タガメ(Kirkaldyia (=Lethocerus) deyrolli)

タガメは日本最大の肉食性の水生昆虫で、分類上はカメムシ目のコオイムシ科に属しています。体型は扁平で、体長は約5~7cmです。大変どう猛で、水中で前足を広げ、魚やカエルなどの獲物を待ち、通りかかった獲物をがっちりと捕らえて口吻で体液を吸い取ります。以前は水田などでよく見られましたが今ではすっかり数が減り環境庁編による日本レッドリスト(2020)にも「絶滅危惧Ⅱ類(VU)」に指定されている貴重な昆虫です。このコーナーでは、作者が長年間続けてきた飼育経験に基づいて、この貴重なタガメを紹介します。

解説写真
卵塊を守るタガメ(オス)
A
左がメス(約6cm)で、右がオス(約5cm)です。
B
タガメの共食い。
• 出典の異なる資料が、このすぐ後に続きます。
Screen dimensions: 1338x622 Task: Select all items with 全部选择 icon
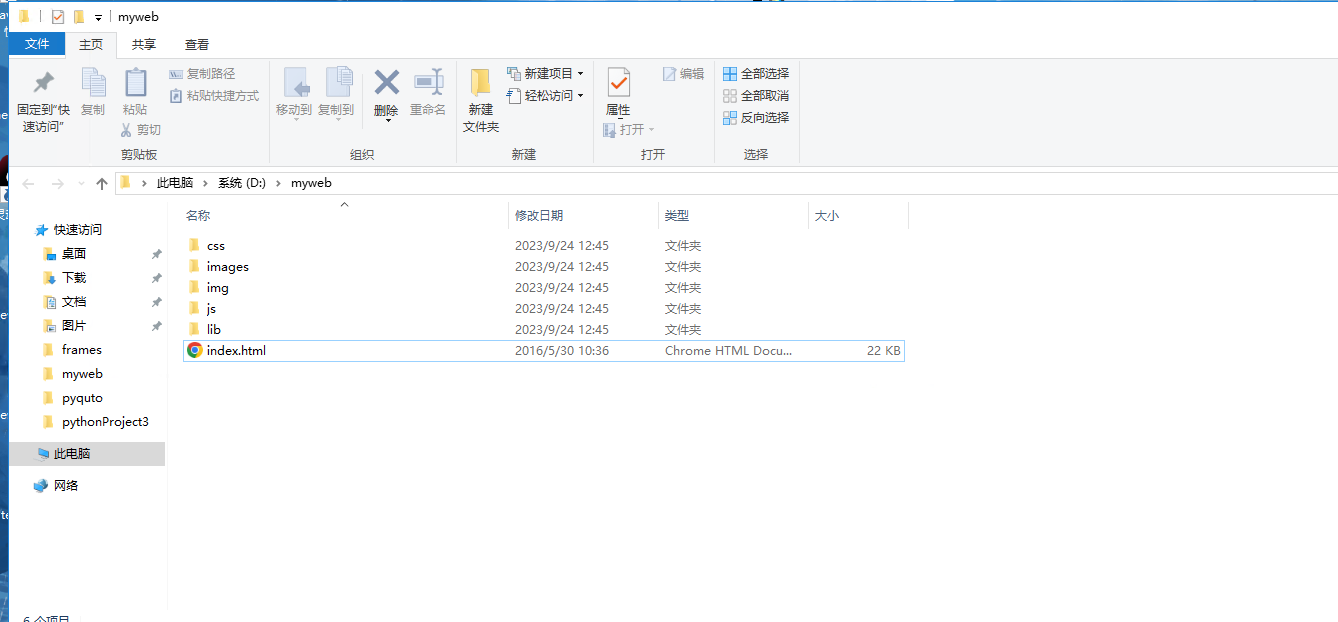[x=756, y=73]
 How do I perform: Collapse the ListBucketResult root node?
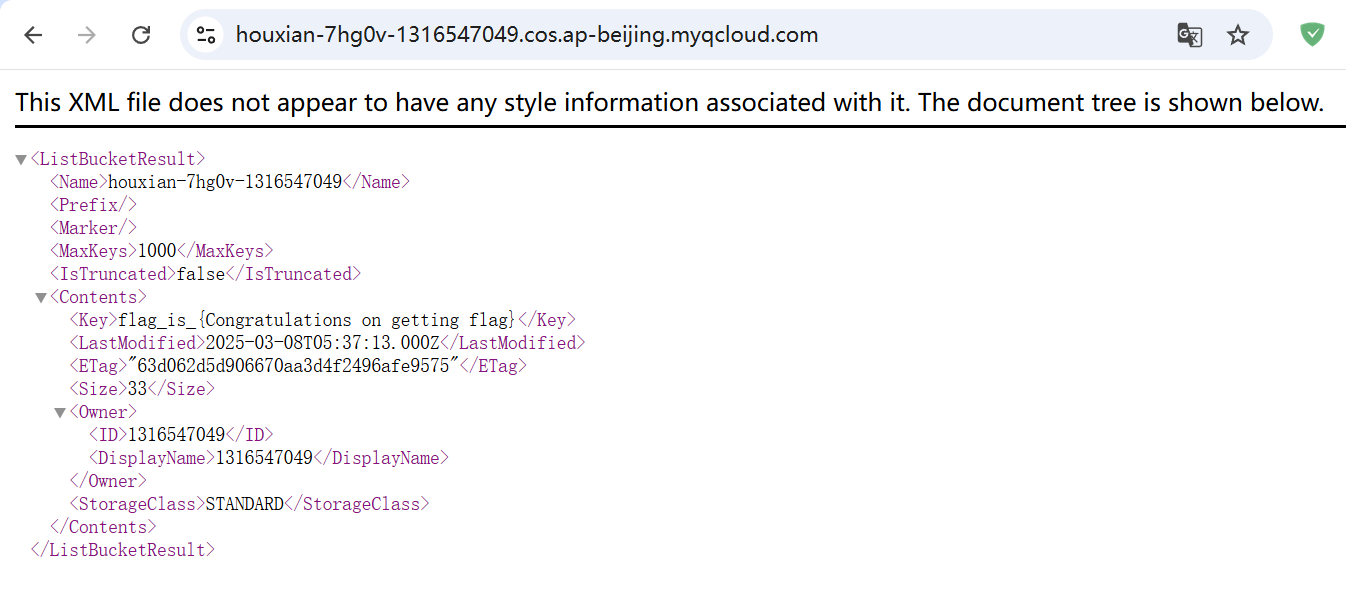pyautogui.click(x=21, y=159)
メスがオスを食べています。 (上がメスで、下がオス)
A
夜間、灯火のにやってきた愛知県産のタガメ(オス)で、まだ体の半分が湿っている。
B
房総半島(千葉県)で採集したメス
A
亜生殖板先端に切れ込みがあればメス
B
亜生殖板先端が尖っていればオス
解説写真
知り合いがラオスで採集したタイワンタガメ(Lethocerus indicus)です。メンダーと称して東南アジアでは食用として知られています。ミンチされたタイワンタガメの香辛料は食したことがありますが、美味です。現在、繁殖に挑戦中です。過去、何度も繁殖には挑戦しましたが、繁殖はおろか、飼育すらうまくいきませんでした。現在、自己最長飼育記録更新中です。国産タガメよりも飼育繁殖の難易度は、ずっと高いです。国産タガメよりもはるかに大きく迫力が違います。